Is There A Real Difference Between White And Orange Pumpkins?

While pumpkin desserts and treats are increasingly popular in the fall, pumpkin-packed dishes can be enjoyed any time of year, since canned pumpkin is stocked on grocery store shelves year-round, regardless of the season. Throughout the autumn months, though, you may be more likely to find this fruit in its natural form at your local farmer's market during peak season. 

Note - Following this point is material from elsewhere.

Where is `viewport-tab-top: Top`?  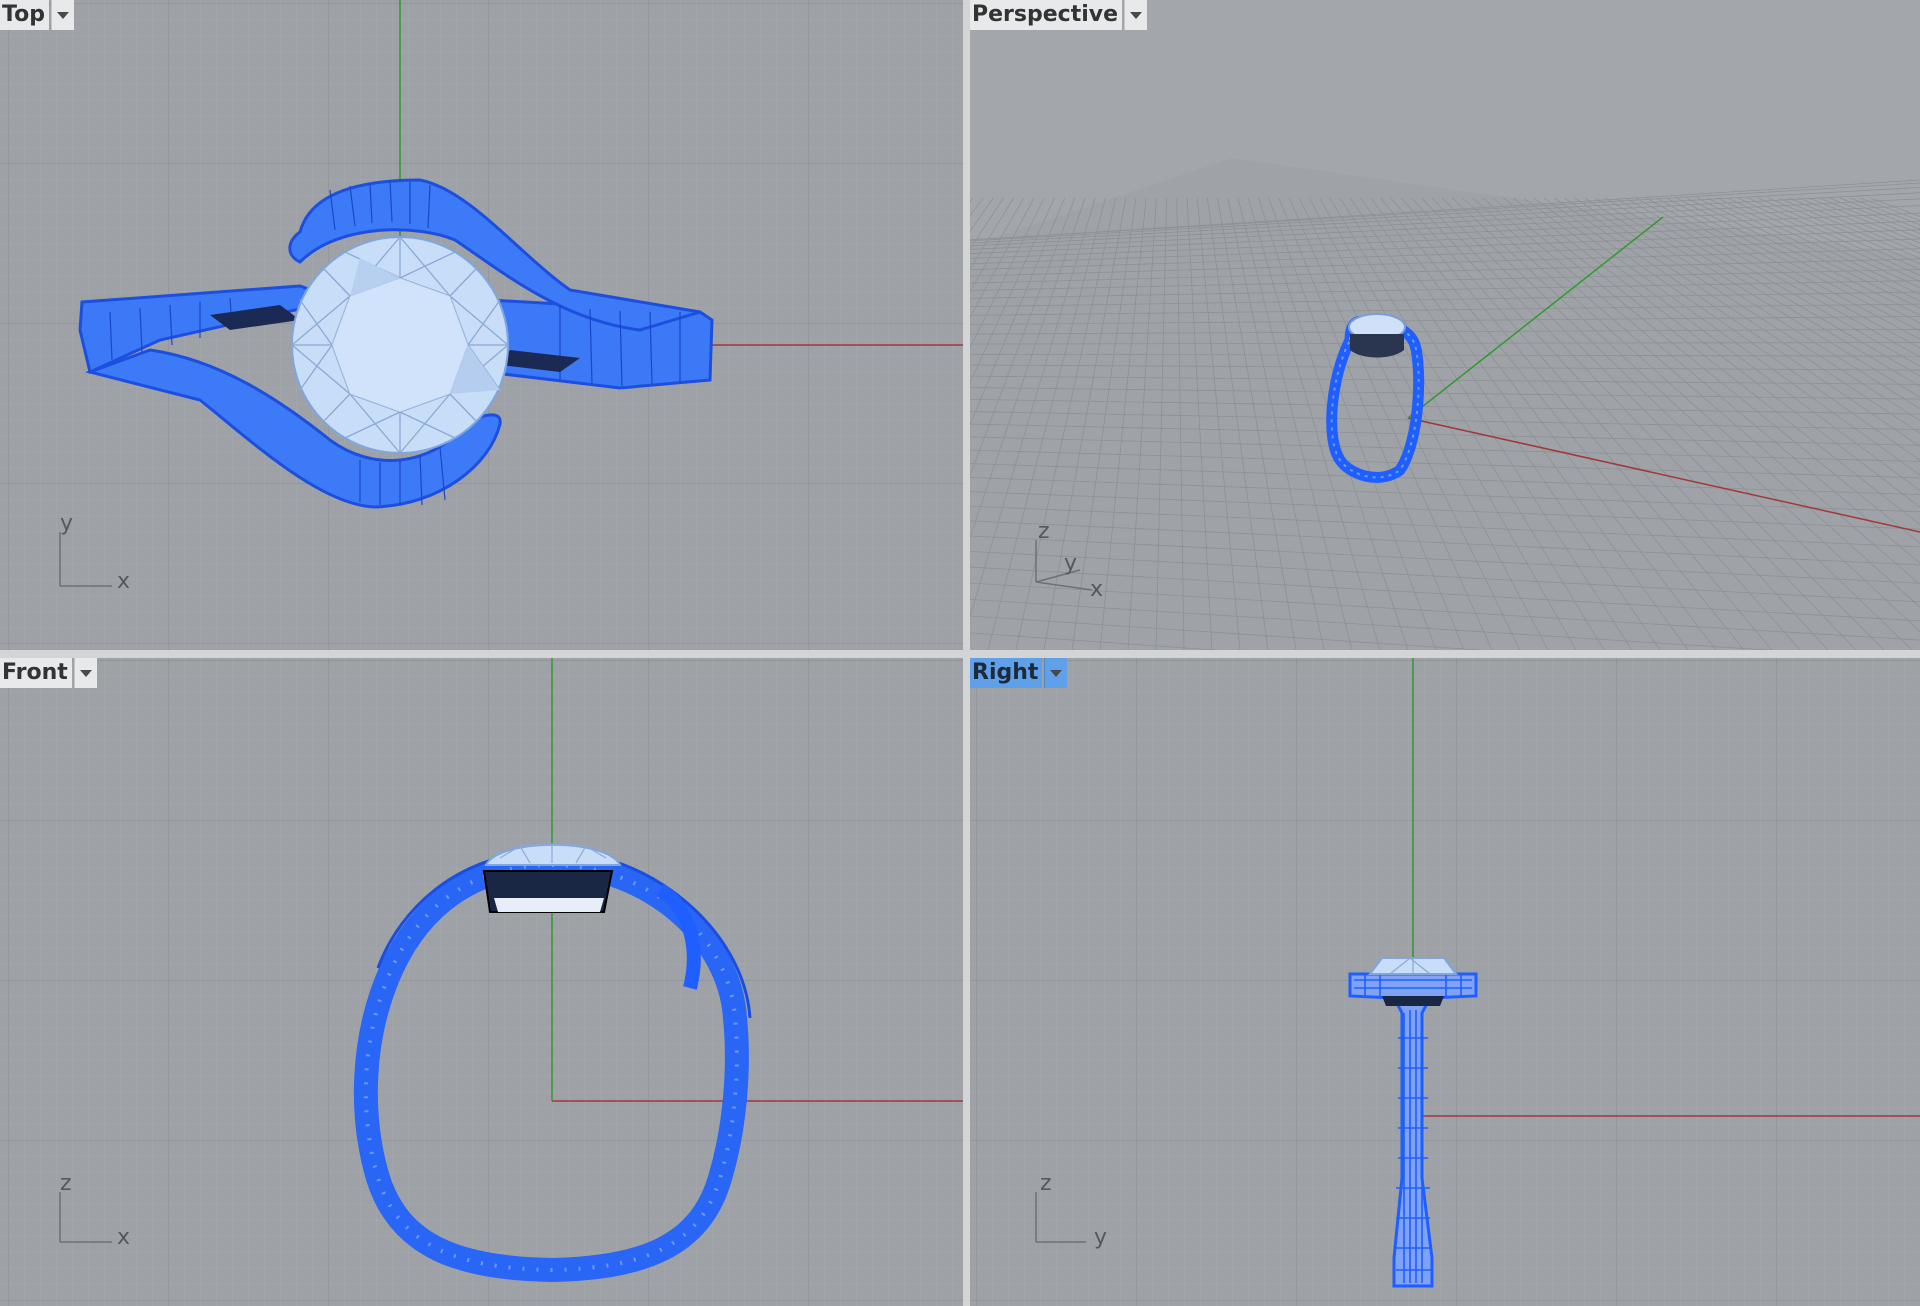
viewport-tab-top: Top is located at coordinates (37, 15).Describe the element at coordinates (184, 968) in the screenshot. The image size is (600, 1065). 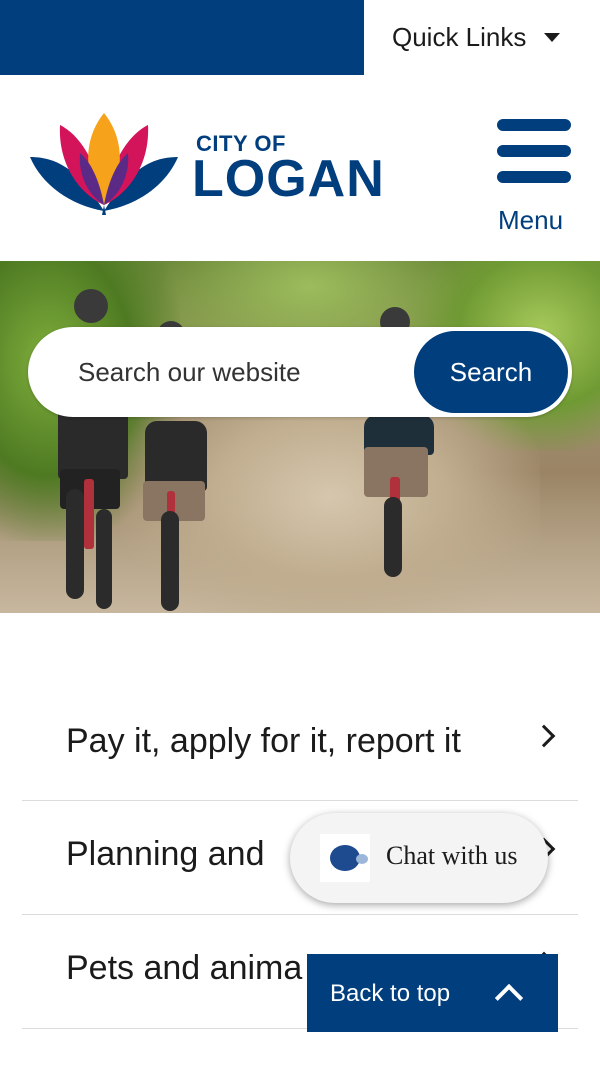
I see `list-item-label: Pets and anima` at that location. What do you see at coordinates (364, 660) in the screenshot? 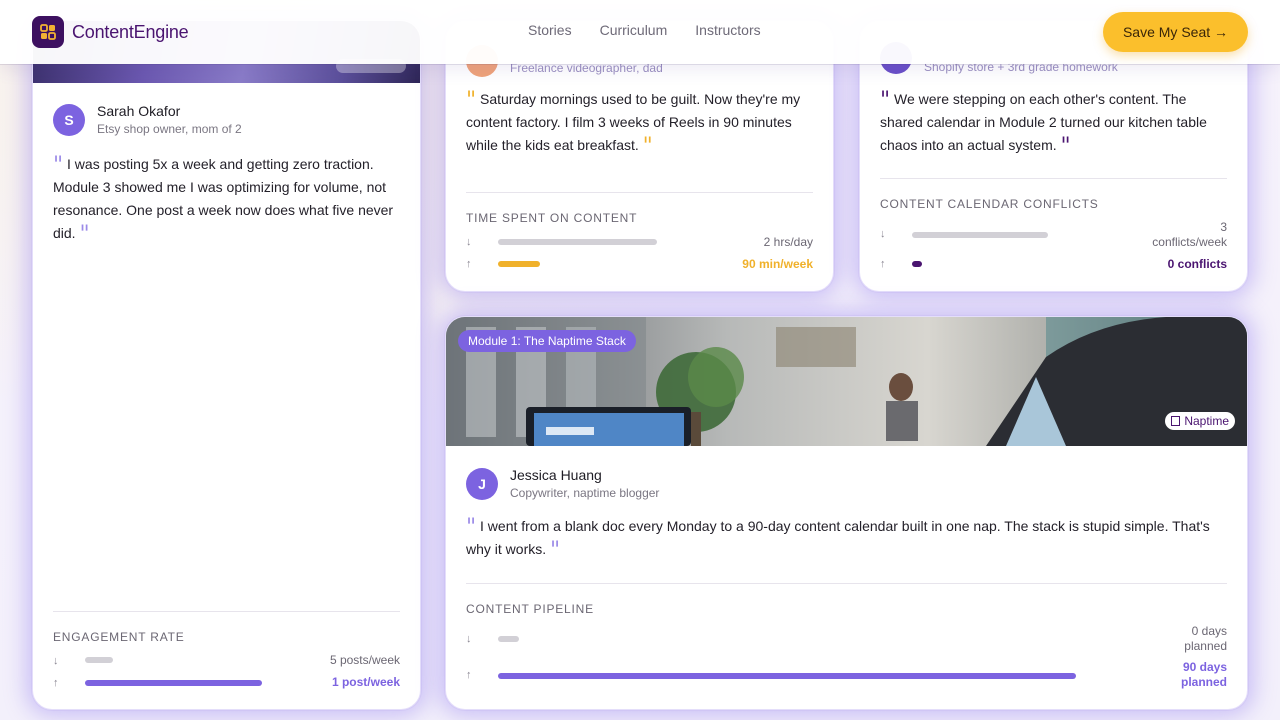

If you're looking to eat more pumpkin this fall, try incorporating the produce into hearty dishes to reap some major health benefits. Pumpkin (though perhaps not in pie form) is incredibly good for you, as it's packed with beta carotene, an antioxidant that the body converts into vitamin A when consumed, according to Medical News Today. In fact, one cup of cooked pumpkin contains nearly three grams of fiber, two grams of protein, and just 49 calories. Pumpkins are also made up of more than 90% water, per Healthline, so consuming it can help keep you hydrated. 

As you're perusing a pile of orange gourds at your local farm stand looking for the perfect pie pumpkin, you may come across an assortment of white pumpkins. While, yes, you can eat certain varieties of white pumpkins, you may be curious about what the real difference is between the orange and white varieties, if anything.

There's no major difference

While white pumpkins make for great farmhouse-style decor, aside from the difference in their outer color, there's not much difference when compared to orange pumpkins. Both orange and white pumpkins are edible, and white ones can be used in place of orange pumpkins in most sweet and savory recipes, per New Life on a Homestead. While their outsides might look different, most white pumpkins contain a range of pale to dark orange flesh, according to The Kitchn

And as for the taste, the flesh of white pumpkin tastes comparable to that of the orange varieties. If you're interested in trying the white varieties in your favorite pumpkin dishes, look for Lumina, Valenciano, and Polar Bear, which are a few types of white pumpkin that are ideal for both cooking and baking (via The Kitchn). Regardless of the outer color of your pumpkin, remember these tips for picking a good one to cook with from Today — pick a pumpkin that's uniform in color, has no soft spots, and weighs roughly between three and six pounds.